Chaos Theory and Fractals

By , 5 September, 2008, No Comment

It is fitting that chaos theory got its start in the humble but frustrating field of meteorology. Why does it seem impossible for all our hot-shot meteorologists, armed as they are with ever more efficient computers and ever greater masses of data, to predict the weather?

Two decades ago, Edward Lorenz, a meteorologist at MIT stumbled onto chaos theory by making the discovery that ever so tiny changes in climate could bring about enormous and volatile changes in weather. Calling it the Butterfly Effect, he pointed out that if a butterfly flapped its wings in Brazil, it could well produce a tornado in Texas.

Since then, the discovery that small, unpredictable causes could have dramatic and turbulent effects has been expanded into other, seemingly unconnected, realms of science.

The conclusion, for the weather and for many other aspects of the world, is that the weather, in principle, cannot be predicted successfully, no matter how much data is accumulated for our computers. This is not really “chaos” since the Butterfly Effect does have its own causal patterns, albeit very complex. (Many of these causal patterns follow what is known as “Feigenbaum’s Number.”)

But even if these patterns become known, who in the world can predict the arrival of a flapping butterfly?

The stock markets are said to be nonlinear, dynamic systems. Chaos theory is the mathematics of studying such nonlinear, dynamic systems. Does this mean that chaoticians can predict when stocks will rise and fall? Not quite; however, chaoticians have determined that the market prices are highly random, but with a trend. The stock market is accepted as a self-similar system in the sense that the individual parts are related to the whole. Another self-similar system in the area of mathematics are fractals. Could the stock market be associated with a fractal? Why not? In the market price action, if one looks at the market monthly, weekly, daily, and intra day bar charts, the structure has a similar appearance. However, just like a fractal, the stock market has sensitive dependence on initial conditions. This factor is what makes dynamic market systems so difficult to predict. Because we cannot accurately describe the current situation with the detail necessary, we cannot accurately predict the state of the system at a future time. Stock market success can be predicted by chaoticians.

Manus J. Donahue III
An Introduction to Chaos Theory and Fractal Geometry

The upshot of chaos theory is not that the real world is chaotic or in principle unpredictable or undetermined, but that in practice much of it is unpredictable. And in particular that mathematical tools such as the calculus, which assumes smooth surfaces and infinitesimally small steps, is deeply flawed in dealing with much of the real world. (Thus, Benoit Mandelbroit’s “fractals” indicate that smooth curves are inappropriate and misleading for modeling coastlines or geographic surfaces.)

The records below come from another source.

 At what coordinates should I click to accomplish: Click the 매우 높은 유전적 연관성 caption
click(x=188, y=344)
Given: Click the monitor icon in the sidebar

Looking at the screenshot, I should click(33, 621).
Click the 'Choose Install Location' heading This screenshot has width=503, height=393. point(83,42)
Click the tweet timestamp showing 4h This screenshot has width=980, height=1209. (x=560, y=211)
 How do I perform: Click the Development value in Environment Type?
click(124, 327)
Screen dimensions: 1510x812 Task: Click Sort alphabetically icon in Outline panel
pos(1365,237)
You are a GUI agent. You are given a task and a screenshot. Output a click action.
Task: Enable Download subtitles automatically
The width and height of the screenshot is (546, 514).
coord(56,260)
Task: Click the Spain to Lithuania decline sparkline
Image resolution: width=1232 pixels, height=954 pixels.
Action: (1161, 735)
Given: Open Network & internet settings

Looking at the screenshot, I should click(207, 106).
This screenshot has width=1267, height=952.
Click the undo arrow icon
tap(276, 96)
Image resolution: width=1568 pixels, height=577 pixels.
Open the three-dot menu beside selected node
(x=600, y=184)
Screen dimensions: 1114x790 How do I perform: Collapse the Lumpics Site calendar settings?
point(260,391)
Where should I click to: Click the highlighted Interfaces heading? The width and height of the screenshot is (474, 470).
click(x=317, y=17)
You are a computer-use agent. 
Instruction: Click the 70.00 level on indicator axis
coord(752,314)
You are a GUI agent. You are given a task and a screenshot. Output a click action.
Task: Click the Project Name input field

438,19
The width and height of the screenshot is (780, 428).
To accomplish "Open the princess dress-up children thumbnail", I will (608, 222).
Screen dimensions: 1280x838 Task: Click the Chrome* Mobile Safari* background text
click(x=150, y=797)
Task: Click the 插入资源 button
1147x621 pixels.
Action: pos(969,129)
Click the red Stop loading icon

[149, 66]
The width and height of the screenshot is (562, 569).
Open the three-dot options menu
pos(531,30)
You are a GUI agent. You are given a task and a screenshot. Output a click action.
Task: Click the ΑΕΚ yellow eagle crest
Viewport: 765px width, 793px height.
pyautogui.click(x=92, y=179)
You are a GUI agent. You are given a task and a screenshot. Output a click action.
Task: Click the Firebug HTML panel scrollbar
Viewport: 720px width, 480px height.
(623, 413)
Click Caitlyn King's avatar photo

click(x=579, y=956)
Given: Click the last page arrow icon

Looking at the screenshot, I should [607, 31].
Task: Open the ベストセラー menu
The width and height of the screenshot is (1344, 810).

Chaos theory is even more challenging when applied to human events such as the workings of the stock market. Here the chaos theorists have directly challenged orthodox neoclassical theory of the stock market, which assumes that the expectations of the market are “rational,” that is, are omniscient about the future. If all stock or commodity market prices perfectly discount and incorporate perfect knowledge of the future, then the patterns of stock market prices must be purely accidental, meaningless, and random (“random walk”), since all the underlying basic knowledge is already known and incorporated into the price.

The absurdity of believing that the market is omniscient about the future, or that it has perfect knowledge of all “probability distributions” of the future, is matched by the equal folly of assuming that all happenings on the real stock market are “random,” that is, that no one stock price is related to any other price, past or future. And yet a crucial fact of human history is that all historical events are interconnected, that cause and effect patterns permeate human events, that very little is homogeneous, and that nothing is random.

With their enormous prestige, the chaos theorists have done important work in denouncing these assumptions, and in rebuking any attempt to abstract statistically from the actual concrete events of the real world. Thus, the chaos theorists are opposed to the common statistical technique of “smoothing out” the data by taking twelve-month moving averages of monthly data-whether of prices, production, or employment. In attempting to eliminate jagged “random elements” and separate them out from alleged underlying patterns, orthodox statisticians have been unwittingly getting rid of the very real-world data that need to be examined.

The Heart of Trading Futures Contracts: Fractals Defined

By , 31 August, 2008, No Comment

Source of some of this article is Wikipedia.


A fractal is generally “a rough or fragmented geometric shape that can be split into parts, each of which is (at least approximately) a reduced-size copy of the whole,”[1] a property called self-similarity. The term was coined by Benoît Mandelbrot in 1975 and was derived from the Latin fractus meaning “broken” or “fractured.”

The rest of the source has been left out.